Here are the basics that you need to write a great song in any genre:
1) A recognizable structure – people can get confused if a song does not fit one of the common song structure patterns. We are used to songs being in some variation of the Verse, Chorus, Verse, Chorus, Bridge, Chorus format. Straying too far from that can leave a listener wondering where they are in a song. “Pretty Woman” is a hit song that wandered all over the place. But, most people I have polled can’t sing that song to me. They can sing pieces of it, but they can’t put them together. Song structure is important.
2) A consistent rhyme scheme – the different sections of your song need to have consistent rhyme schemes. All of the verses should have the same rhyme scheme. All choruses should have the same scheme, etc. Changing the rhyme scheme from verse to verse is unsettling for the listener.
3) Singable, catchy melody – by and large, listeners want to sing along with a song they like. If the song is too rangy or too hard to sing, it turns the listener off. They want it to get stuck in their head and they want to sing along.
4) A predictable time frame – most great songs are between 2 and a half minutes long and 3 and a half minutes long. Writing a song much shorter or much longer doesn’t feel right to most listeners.
5) A great opening line – you need to draw the listener in from the first line. You can lose them or keep them with that one line of lyrics.
6) Melody and Lyric that fit well together – writing a happy song with a minor, “down” melody doesn’t usually work. Nor does the reverse. Making your music and your lyric have the same “feel” gives you a strong, consistent message.

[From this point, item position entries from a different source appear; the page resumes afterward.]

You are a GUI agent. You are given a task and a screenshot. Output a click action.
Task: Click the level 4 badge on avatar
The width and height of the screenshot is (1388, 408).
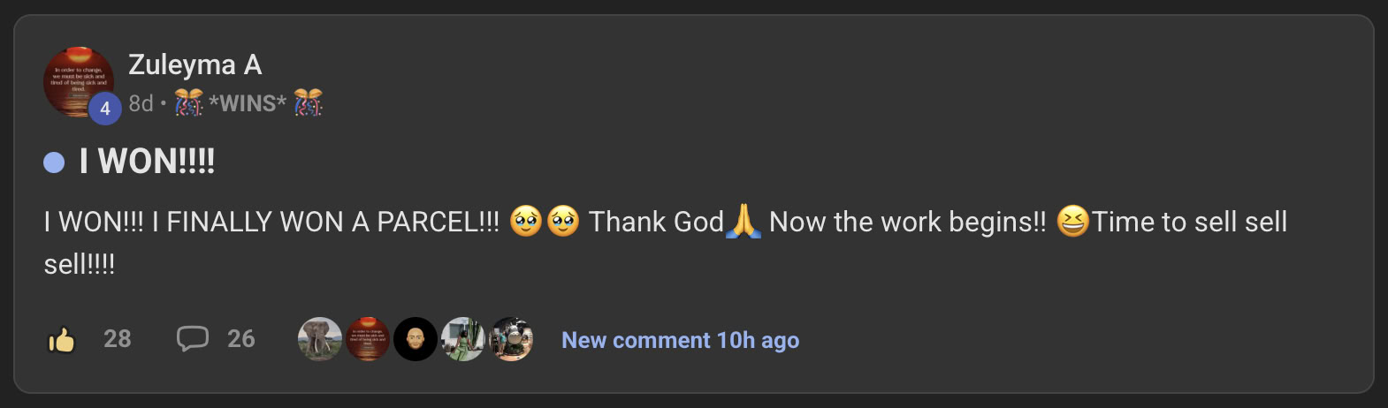click(x=104, y=109)
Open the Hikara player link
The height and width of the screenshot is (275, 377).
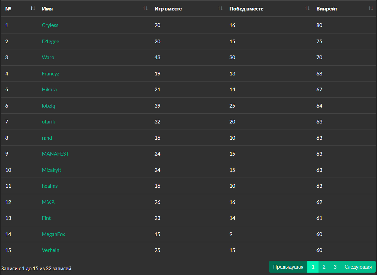point(49,90)
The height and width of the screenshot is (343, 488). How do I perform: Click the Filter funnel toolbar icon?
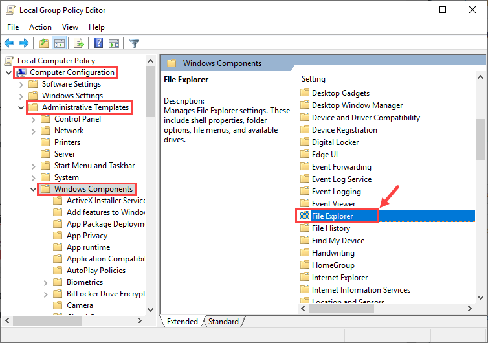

7) A lyric that makes sense – I know I’m going to get grief over this one. Yes, I know that “Yakety Yak” was a hit song. But for every hit song you could name that DOESN’T make sense, I could name you ten that DO make good sense. Generally, people want to understand what they are hearing.
8) Touch some universal emotion – if you want to write a great song, you have to tap into some universal human emotion. Not doing that leaves people with a “so what” feeling.
If you write songs with all of those fundamentals in place, I predict that you are writing strong songs.
What are your thoughts? Did I leave any fundamentals out?